Need dental insurance? You may be able to get it through the Affordable Care Act’s health insurance exchanges. Here’s how it works on the federal exchange. If your state has its own exchange, the rules may vary.
You have to buy health insurance on the exchange in order to buy a dental plan. You can’t use the exchange just to buy dental insurance if you’re getting your health insurance elsewhere.
Some health insurance plans on the exchange will include dental coverage. In that case, if you buy the health plan, the dental coverage comes with it and the cost of both health and dental coverage are bundled together in your health insurance premium.

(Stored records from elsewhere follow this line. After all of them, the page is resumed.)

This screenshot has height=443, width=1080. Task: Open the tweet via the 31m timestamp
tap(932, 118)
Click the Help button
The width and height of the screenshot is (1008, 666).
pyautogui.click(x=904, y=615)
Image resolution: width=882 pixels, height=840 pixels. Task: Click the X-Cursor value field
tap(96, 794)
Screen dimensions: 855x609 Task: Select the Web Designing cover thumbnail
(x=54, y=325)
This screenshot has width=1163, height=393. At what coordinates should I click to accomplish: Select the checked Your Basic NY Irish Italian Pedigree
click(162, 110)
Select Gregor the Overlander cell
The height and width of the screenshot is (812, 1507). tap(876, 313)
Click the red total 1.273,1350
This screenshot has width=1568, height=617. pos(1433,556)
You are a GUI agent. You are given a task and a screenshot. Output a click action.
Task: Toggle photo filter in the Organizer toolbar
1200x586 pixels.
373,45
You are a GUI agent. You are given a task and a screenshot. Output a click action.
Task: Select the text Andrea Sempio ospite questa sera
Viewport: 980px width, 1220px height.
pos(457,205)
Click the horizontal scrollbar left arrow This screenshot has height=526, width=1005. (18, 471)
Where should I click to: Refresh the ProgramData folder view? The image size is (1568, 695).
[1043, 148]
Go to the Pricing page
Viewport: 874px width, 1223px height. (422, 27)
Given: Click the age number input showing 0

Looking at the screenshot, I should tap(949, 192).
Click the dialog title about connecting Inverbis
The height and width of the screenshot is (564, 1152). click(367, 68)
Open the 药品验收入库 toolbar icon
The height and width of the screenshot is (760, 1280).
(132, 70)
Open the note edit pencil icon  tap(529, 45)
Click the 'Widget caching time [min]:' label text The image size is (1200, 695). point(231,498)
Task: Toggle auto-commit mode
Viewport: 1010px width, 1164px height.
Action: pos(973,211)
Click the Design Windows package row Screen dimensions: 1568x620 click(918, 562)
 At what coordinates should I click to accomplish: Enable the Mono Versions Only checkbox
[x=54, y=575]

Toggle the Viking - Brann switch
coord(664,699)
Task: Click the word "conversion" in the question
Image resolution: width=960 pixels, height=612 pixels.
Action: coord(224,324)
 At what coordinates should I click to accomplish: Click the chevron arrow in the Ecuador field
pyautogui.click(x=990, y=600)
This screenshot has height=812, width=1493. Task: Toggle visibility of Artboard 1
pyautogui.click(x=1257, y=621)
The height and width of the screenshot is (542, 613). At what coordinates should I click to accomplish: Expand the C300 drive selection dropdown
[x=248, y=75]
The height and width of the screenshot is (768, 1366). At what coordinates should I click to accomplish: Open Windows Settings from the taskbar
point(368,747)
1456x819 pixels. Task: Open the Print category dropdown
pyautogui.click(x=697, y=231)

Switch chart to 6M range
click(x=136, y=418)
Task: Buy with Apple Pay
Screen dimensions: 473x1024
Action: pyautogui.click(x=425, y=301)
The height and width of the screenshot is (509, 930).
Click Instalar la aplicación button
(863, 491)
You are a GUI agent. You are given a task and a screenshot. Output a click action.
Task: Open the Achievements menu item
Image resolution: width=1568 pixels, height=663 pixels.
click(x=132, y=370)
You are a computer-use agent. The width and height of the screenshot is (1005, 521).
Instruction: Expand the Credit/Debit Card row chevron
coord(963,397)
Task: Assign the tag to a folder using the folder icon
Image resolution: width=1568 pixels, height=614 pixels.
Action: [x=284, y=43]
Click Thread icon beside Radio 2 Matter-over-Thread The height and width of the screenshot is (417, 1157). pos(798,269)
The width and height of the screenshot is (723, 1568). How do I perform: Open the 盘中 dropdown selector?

You only write one check each month.
What if the health plan you choose doesn’t include dental coverage? You can buy stand-alone dental insurance through the exchange at the same time you buy your health insurance as long as there is a plan being offered in your geographic area. In this case, you will pay two separate premiums each month: one for health insurance, one for dental insurance.
Special Rules for Kids
Since it’s one of the essential health benefits for children, health insurance companies that sell health insurance for kids have to provide dental coverage for the child. Some health plans will include this as part of the health insurance; some will provide the coverage as a stand-alone plan paired with the child’s health plan. Dental benefits aren’t an essential health benefit for adults, so health plans don’t have to provide adult dental coverage.
A Caveat for People Getting a Health Insurance Subsidy
If your adult health plan includes dental benefits, the dental coverage is an extra, non-essential benefit. A health plan might add extra benefits like this to entice you to choose it over its competitors. However, if you get a health insurance subsidy through the exchange, be aware that cost-sharing subsidies only apply to covered essential health benefits. For example, if you receive a subsidy to reduce your out-of-pocket maximum, that reduction only applies to the essential health benefits, not to non-essential benefits.
About Health Insurance Exchanges
The Affordable Care Act allows each state to choose either to establish its own health insurance exchange, or to have the federal government run the exchange for residents of that state. With the Healthcare.gov site’s Marketplace-finder tool, you can find out whether your state has its own exchange or if residents of your state use the federal exchange. The tool will also provide contact information for each of the state-run exchanges.
Dental insurance isn’t available on every state-run exchange. If your state-run exchange offers adult dental insurance policies, the rules may be a bit different than they are for dental insurance sold on the federal exchange. However, each exchange has people available to answer your questions both over the telephone and online.